14. The intelligent posture detection apparatus according to claim 13, wherein the intelligent posture detection apparatus is installed in front of a person to be photographed, the image-retrieval circuit captures the image of the person, the image processor extracts the features of the image, and the intelligence model relies on the features of the image to decide the object window and multiple key points of the person.
15. The intelligent posture detection apparatus according to claim 14, wherein the object covered by the object window is an upper body of the person, and the key points of the person are configured to recognize a facial elevation angle, a depression angle, and a turning direction of the person, and part of facial organs and/or shoulders of the person.
16. The intelligent posture detection apparatus according to claim 13, wherein, in the method, the first correlation is at least one of a distance between any two of the key points, an included angle between a line connecting any two of the key points and a horizontal line, or a distance between the line connecting any two of the key points and a line connecting another two of the key points.
17. The intelligent posture detection apparatus according to claim 16, wherein, in the method, the second correlation is at least one of a distance between a line connecting any two of the key points and any one of sides of the object window or a determination of whether the line connecting any two of the key points is outside or inside the object window.
18. The intelligent posture detection apparatus according to claim 17, wherein, in the method, the circuit system determines whether the object is currently in a poor posture according to the first correlation and/or the second correlation, and any change of an aspect ratio of the object window is cooperatively used to determine whether the object is currently in the poor posture.
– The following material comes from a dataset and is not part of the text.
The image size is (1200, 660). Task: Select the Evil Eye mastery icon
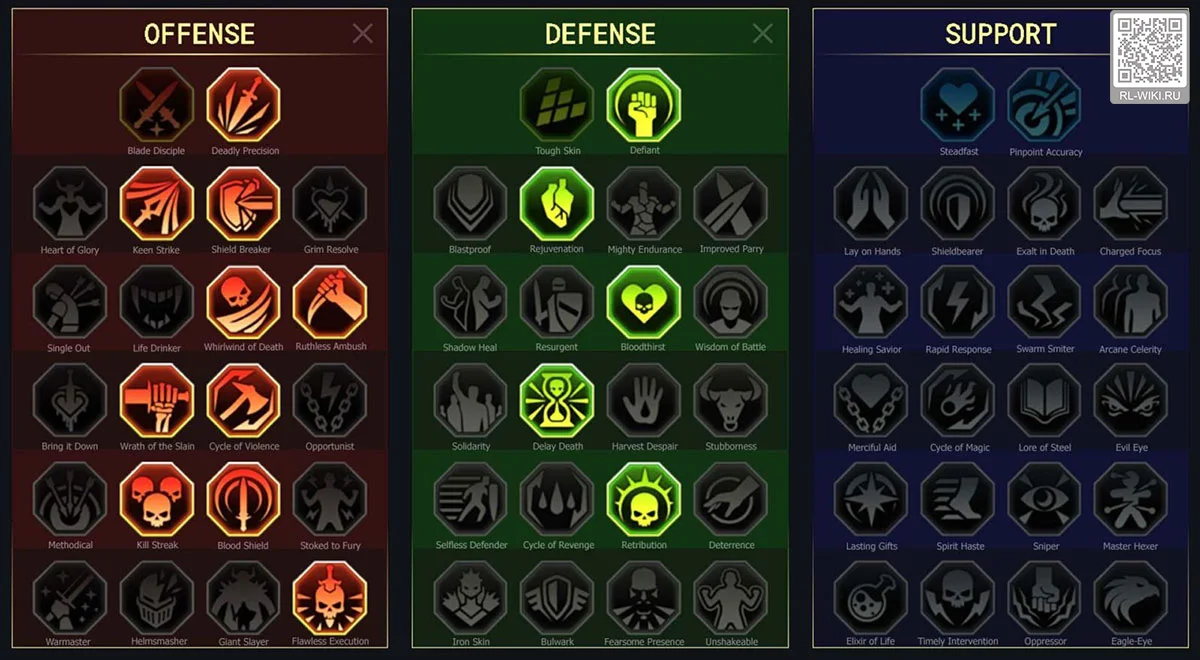pos(1131,400)
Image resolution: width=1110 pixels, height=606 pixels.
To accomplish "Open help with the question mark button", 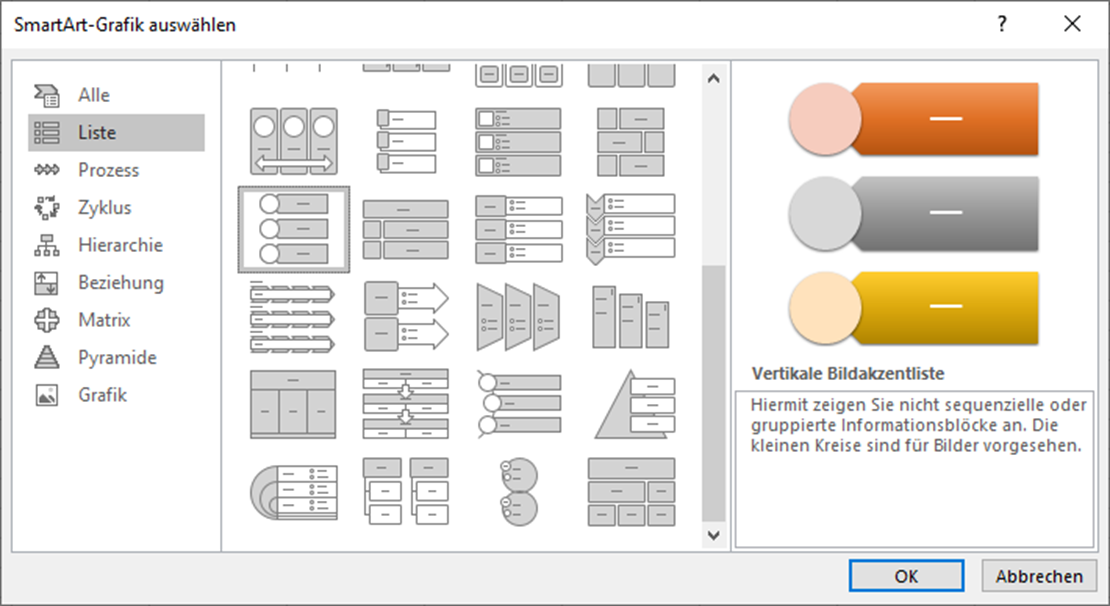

19. The intelligent posture detection apparatus according to claim 13, wherein the circuit system presets multiple object classifications; wherein the intelligence model relies on the features of the image to calculate a confidence in which the image is a different object, compares the confidence with a confidence threshold, and determines the object window based on the image having the confidence that is larger than the confidence threshold; wherein the multiple key points of the object covered by the object window are determined after geometric information of the object window is obtained.
20. The intelligent posture detection apparatus according to claim 19, wherein, in the process of calculating the confidence in which the image is the different object, the intelligence model calculates a classification confidence in which the image is one of the object classifications and calculates an object confidence in which the image is a predefined object according to the features of the image; wherein a confidence product is obtained by multiplying the classification confidence by the object confidence, and the object window and the multiple key points are determined by referring to the image having the confidence product that is larger than the confidence threshold.